§ Task description
Answer these from the Melbourne race preview below:
(a) How many laps make up the race distance?
(b) How many cars will be eliminated in Q2 this year?
(c) How many designated DRS zones does this track have?
··· Page extract
There appears to be little to separate the top teams and the leading five have all been tipped as potential contenders for victory.
But it’s in the nature of Formula One to produce surprises and keep us guessing. The possibility that one of them might produce an upgrade that pulls them a few tenths ahead of the chasing pack can’t be ruled out.
The usual difficulty of reading anything from testing was exacerbated by the new tyres supplied by Pirelli. Designed to degrade quickly but in a more predictable fashion than the fickle 2012 compounds, they were unsuited to the cool conditions most of testing was run in. Once graining set in they went off quickly, hampering teams’ efforts to cover useful testing mileage.
The weather in Melbourne should suit them better but drivers still expect the tyres to give them a hard time. They may also serve to limit the amount of laps they can cover during practice.
Melbourne circuit information
|Lap length||5.303km (3.295 miles)|
|Distance||58 laps (307.6km/191.1 miles)|
|Lap record*||1’24.125 (Michael Schumacher, 2004)|
|Fastest lap||1’23.529 (Sebastian Vettel, 2011)|
|Tyres||Medium and Super Soft|
*Fastest lap set during a Grand Prix
Pirelli have brought their super-soft tyres to this race for the first time. How well they stand up to a race stint will shape strategy for Sunday. Some teams didn’t even bother running them in testing.
For those hoping to get an accurate read on the state of the playing field, Melbourne only ever gives an incomplete picture. The temporary circuit is unlike most of those on the calendar in terms of surface and configuration.
Qualifying will have a slightly different look this year with six cars being eliminated in Q1 and a further six in Q2. Caterham and Marussia are unlikely to escape the clutches of Q1 yet but it’s hard to pick which of their rivals might join them in a first-round exit.
However with tyres that degrade more quickly, the strategic benefit of being eliminated early in qualifying and saving fresh sets of tyres will be heightened.
We’ll also get our first impression of whether the revised approach to DRS will have any effect on overtaking. Drivers may only use it in the designated zones – of which there are two at this track – at all times, instead of having free use of it in practice and qualifying.
······
··· Record set
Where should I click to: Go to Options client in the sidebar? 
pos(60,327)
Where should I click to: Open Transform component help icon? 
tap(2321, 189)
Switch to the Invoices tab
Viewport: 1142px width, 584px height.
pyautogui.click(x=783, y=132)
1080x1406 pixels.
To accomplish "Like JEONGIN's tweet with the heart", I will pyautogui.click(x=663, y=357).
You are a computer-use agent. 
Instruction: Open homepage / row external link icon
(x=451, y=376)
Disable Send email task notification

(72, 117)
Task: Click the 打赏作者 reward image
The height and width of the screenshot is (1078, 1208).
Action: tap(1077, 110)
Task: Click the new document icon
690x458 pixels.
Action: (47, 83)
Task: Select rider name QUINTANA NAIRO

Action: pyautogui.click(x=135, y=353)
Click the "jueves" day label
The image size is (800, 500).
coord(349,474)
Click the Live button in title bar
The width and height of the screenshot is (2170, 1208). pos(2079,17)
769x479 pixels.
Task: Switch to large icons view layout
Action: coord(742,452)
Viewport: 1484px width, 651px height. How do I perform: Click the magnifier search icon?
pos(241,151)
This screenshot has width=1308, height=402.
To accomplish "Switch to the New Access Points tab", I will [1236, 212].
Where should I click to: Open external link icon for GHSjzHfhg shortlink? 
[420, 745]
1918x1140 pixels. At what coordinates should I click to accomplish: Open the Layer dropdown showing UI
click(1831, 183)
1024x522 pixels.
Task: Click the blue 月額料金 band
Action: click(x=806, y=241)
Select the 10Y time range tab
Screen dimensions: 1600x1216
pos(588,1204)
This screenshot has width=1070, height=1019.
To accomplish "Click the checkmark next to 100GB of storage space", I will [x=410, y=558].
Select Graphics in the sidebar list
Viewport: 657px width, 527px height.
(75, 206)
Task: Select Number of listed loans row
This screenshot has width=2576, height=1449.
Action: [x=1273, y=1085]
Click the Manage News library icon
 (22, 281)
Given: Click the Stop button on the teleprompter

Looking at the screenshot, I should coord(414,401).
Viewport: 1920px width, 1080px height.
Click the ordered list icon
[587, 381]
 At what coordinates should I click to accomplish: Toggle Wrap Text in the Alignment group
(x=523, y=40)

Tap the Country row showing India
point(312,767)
······
§ Task output
(a) 58 laps
(b) Six
(c) Two